My experience in Rwanda has solidified in my heart and mind that the key to effective Christian witness, both locally and globally, is to show Jesus by serving through love. The role of the church is to help foster what Rev. Dr. Martin Luther King called the “Beloved Community.” Rev. Dr. Martin Luther King of the Civil Rights Movement understood the preciousness of every human life, the endurance of love, and the power of redemption. Although Dr. King exercised tremendous political astuteness in waging non violent strategies, he was predominantly a man of deep and abiding faith, guided by an intense, albeit high aspiration, to achieve the “Beloved Community” based on Godly agape love – he was a man of Christian witness. [1] Dr. King said that in the Cross resides the highest expression of divine agape through the “greatness of God and the redemptive power of Jesus Christ.” [2] Dr. King said:
I must continue by faith or it is too great a burden to bear and violence, even in self defense, creates more problems that it solves. Only a refusal to hate or kill can put an end to the chain of violence in the world and lead us toward a community where men can live together without fear. Our goal is to create a beloved community and this will require a qualitative change in our souls as well as a quantitative change in our lives. [3]

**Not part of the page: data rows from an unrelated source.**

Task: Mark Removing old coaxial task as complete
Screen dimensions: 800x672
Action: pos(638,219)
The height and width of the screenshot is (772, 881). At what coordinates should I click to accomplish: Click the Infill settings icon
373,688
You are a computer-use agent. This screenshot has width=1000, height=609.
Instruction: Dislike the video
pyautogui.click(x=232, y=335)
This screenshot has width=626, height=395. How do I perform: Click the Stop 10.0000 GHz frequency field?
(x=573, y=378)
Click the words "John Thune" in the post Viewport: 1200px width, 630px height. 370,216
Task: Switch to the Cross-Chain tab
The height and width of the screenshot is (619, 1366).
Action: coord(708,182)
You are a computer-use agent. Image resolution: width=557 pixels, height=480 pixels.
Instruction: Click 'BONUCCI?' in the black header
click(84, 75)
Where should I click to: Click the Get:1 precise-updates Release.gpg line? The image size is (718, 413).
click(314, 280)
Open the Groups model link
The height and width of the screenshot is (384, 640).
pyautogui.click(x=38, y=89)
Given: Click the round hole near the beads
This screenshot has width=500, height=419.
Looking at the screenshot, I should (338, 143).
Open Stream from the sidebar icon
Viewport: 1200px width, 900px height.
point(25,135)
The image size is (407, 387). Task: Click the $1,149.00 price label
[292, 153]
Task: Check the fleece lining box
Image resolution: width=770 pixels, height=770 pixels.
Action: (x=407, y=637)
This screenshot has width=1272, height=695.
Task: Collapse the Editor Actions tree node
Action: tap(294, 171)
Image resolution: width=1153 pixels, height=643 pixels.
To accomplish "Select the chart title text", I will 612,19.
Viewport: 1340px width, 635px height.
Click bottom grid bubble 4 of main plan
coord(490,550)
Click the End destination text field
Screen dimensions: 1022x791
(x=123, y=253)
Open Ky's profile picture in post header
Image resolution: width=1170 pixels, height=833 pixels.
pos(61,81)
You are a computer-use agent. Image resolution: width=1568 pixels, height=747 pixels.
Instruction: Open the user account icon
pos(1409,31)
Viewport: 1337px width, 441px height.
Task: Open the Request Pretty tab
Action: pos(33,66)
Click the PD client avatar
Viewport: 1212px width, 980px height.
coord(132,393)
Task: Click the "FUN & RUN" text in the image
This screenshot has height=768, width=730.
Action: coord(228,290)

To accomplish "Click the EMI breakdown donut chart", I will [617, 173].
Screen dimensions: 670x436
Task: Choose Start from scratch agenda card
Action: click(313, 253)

I conveyed this message of love when reading the story of Rev. Dr. Martin Luther King during one of my Saturday programs with the kids. What really stood out to the children was how much Dr. King loved people and prayed which was what I hoped the children would observe about the story. I also highlighted the importance of love in my third and final sermons preached in Rwanda. My scripture reference was John 13:34-35. I focused on our commandment to show love to others based on Jesus’ sacrificial love for us. I emphasized that to serve is a beautiful thing but to show love is truly Godly as God is love. I explained that in order to truly serve God’s own beloved, you must love God’s people. I further explained that it is only through love of our Father Jesus, that we are able to love others truly, and also be able to forgive. I was emphatic about being a force of love as Jesus cautioned us that it is through our love how others will know the Lord. As the scripture reference of my sermon pronounces, “As I have loved you, so you must love one another. By this all men will know that you are my disciples, if you love one another.”
During my time engaged in ministry in Rwanda it was my sincere desire to be a beacon of hope and love. In terms of practical ministry, I feel that the basis of what we are called to do as disciples of Jesus Christ is to show love – a radical form of love in the way Rev. Dr. King stood for in the midst of intense hatred and racial oppression. Through love – true Agape love, healing, forgiveness and reconciliation are forging its way in the hearts of Rwandans - a people that I love so very much.
[1] John J. Ansbro, Martin Luther King, Jr.: Non Violent Strategies and Tactics for Social Change, (Eugene: Wipf and Stock, 2000), 187.
[2] John J. Ansbro, Martin Luther King, Jr.: Non Violent Strategies and Tactics for Social Change, 15.
[3] Martin Luther King, Jr., Martin Luther King, Jr., “Nonviolence: The Only Road to Freedom,” in A Testament of Hope: The Essential Writings of Martin Luther King, Jr., ed. James Melvin Washington, (San Francisco: Harper and Row, 1990), 56-57.